>>>>>

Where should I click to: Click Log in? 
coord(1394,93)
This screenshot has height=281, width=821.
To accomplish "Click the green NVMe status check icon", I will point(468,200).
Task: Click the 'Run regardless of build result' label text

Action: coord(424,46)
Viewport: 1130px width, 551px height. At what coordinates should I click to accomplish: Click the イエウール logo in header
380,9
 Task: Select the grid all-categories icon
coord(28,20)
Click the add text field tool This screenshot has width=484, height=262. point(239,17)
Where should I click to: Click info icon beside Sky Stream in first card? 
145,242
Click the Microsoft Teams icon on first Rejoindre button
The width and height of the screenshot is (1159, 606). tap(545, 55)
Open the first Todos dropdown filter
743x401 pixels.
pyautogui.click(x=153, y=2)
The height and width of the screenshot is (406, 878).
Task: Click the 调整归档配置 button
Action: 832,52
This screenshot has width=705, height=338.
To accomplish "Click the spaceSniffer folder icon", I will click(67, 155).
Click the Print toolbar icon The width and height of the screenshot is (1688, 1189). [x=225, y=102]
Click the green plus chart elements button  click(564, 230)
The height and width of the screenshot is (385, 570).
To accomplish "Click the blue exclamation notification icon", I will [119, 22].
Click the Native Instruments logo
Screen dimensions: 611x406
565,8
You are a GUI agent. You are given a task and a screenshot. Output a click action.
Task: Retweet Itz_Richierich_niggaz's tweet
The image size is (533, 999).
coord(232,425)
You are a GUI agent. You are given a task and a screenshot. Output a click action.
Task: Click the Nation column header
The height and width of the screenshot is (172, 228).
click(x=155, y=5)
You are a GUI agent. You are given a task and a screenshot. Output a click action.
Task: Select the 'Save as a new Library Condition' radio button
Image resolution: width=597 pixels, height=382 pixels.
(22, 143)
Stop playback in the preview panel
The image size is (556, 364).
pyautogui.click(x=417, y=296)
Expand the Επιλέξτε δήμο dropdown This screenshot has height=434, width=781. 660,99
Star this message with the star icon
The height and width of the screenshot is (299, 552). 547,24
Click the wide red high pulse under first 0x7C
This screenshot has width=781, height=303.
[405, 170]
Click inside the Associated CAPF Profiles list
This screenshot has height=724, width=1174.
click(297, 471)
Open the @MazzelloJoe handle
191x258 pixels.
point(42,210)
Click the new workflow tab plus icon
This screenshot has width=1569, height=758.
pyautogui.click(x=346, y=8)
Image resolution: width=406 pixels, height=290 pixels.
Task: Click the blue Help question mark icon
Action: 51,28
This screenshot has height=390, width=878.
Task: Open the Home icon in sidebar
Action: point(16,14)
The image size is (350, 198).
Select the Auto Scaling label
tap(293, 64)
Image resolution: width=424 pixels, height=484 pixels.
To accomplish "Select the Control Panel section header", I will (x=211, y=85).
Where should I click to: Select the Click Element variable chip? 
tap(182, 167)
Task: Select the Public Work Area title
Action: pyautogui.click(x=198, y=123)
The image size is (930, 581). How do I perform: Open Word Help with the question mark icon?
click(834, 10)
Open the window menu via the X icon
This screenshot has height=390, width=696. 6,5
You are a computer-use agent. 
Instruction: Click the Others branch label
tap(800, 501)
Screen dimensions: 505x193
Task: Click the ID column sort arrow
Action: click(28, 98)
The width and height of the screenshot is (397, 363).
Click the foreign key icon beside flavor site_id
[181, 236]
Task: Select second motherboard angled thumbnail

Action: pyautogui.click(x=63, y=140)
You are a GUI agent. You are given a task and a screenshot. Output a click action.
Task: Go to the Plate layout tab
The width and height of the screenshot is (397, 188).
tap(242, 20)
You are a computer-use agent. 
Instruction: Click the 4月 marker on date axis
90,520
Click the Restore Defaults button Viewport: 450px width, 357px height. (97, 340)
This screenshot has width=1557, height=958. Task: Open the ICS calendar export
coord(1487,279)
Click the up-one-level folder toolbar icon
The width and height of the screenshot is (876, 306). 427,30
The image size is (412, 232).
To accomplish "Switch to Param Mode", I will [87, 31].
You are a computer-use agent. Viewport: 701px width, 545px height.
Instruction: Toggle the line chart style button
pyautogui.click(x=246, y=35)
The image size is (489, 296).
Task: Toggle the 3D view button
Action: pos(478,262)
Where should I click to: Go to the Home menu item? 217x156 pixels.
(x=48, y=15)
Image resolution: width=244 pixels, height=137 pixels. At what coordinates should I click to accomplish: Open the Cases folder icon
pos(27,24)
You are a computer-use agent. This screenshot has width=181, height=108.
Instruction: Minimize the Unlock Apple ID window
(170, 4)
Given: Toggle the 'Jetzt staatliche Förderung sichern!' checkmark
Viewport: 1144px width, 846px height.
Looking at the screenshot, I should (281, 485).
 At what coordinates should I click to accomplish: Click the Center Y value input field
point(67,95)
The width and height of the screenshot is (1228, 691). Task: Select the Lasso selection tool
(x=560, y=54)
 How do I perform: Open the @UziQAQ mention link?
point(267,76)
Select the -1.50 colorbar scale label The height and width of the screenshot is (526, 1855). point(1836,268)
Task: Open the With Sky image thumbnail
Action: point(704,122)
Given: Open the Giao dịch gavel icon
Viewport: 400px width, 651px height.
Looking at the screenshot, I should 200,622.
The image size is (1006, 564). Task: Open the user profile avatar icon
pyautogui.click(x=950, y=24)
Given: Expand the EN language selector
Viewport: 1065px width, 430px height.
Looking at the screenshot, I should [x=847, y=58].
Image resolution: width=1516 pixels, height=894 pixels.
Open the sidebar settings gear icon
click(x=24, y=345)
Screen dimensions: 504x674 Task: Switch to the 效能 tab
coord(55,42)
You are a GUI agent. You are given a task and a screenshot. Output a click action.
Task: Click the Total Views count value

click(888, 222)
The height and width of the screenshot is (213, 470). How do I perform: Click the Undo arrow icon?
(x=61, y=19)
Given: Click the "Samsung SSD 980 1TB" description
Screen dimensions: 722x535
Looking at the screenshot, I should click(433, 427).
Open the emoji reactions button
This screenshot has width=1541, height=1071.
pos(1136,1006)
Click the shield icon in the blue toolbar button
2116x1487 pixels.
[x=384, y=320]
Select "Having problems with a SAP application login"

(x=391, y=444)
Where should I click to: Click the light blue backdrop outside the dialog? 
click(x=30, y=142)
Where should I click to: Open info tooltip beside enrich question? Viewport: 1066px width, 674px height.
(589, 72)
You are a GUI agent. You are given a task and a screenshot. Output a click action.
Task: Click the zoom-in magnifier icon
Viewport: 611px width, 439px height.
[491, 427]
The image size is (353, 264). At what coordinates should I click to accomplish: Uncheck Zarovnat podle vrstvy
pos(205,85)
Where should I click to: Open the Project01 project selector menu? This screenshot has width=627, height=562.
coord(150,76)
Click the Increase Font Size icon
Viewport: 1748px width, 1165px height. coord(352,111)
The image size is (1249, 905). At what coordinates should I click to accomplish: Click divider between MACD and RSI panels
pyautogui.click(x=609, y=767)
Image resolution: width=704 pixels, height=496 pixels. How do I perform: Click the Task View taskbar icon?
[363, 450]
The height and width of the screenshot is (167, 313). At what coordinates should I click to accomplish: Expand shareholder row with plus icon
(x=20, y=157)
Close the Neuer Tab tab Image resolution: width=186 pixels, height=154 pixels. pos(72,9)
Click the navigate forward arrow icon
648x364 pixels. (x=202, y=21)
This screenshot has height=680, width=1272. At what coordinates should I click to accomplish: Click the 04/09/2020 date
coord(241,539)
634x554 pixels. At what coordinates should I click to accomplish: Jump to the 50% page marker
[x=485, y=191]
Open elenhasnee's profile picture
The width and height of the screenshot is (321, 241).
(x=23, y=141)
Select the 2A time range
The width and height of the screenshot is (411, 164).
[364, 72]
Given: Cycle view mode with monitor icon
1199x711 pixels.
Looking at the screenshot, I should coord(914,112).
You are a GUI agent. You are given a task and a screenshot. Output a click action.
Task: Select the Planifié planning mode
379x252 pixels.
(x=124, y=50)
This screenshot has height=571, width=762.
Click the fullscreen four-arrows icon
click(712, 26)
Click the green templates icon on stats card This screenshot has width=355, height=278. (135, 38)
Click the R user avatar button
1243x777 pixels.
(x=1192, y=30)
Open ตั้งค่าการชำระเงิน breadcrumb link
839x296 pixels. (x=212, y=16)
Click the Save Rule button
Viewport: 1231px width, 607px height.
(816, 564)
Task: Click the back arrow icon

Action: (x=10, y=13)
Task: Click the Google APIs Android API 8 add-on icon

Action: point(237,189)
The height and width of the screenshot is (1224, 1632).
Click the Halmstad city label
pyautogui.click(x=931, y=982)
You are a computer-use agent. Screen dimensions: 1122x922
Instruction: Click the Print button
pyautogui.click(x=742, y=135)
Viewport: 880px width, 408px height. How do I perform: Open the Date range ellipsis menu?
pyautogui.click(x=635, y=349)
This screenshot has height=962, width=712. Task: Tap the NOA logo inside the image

<<<<<

| Task goal |
Identify every line in the records above that contains the word "green", and copy each of those lines. Matching is case-sensitive.

| Reply |
To accomplish "Click the green NVMe status check icon", I will point(468,200).
Click the green plus chart elements button  click(564, 230)
Click the green templates icon on stats card This screenshot has width=355, height=278. (135, 38)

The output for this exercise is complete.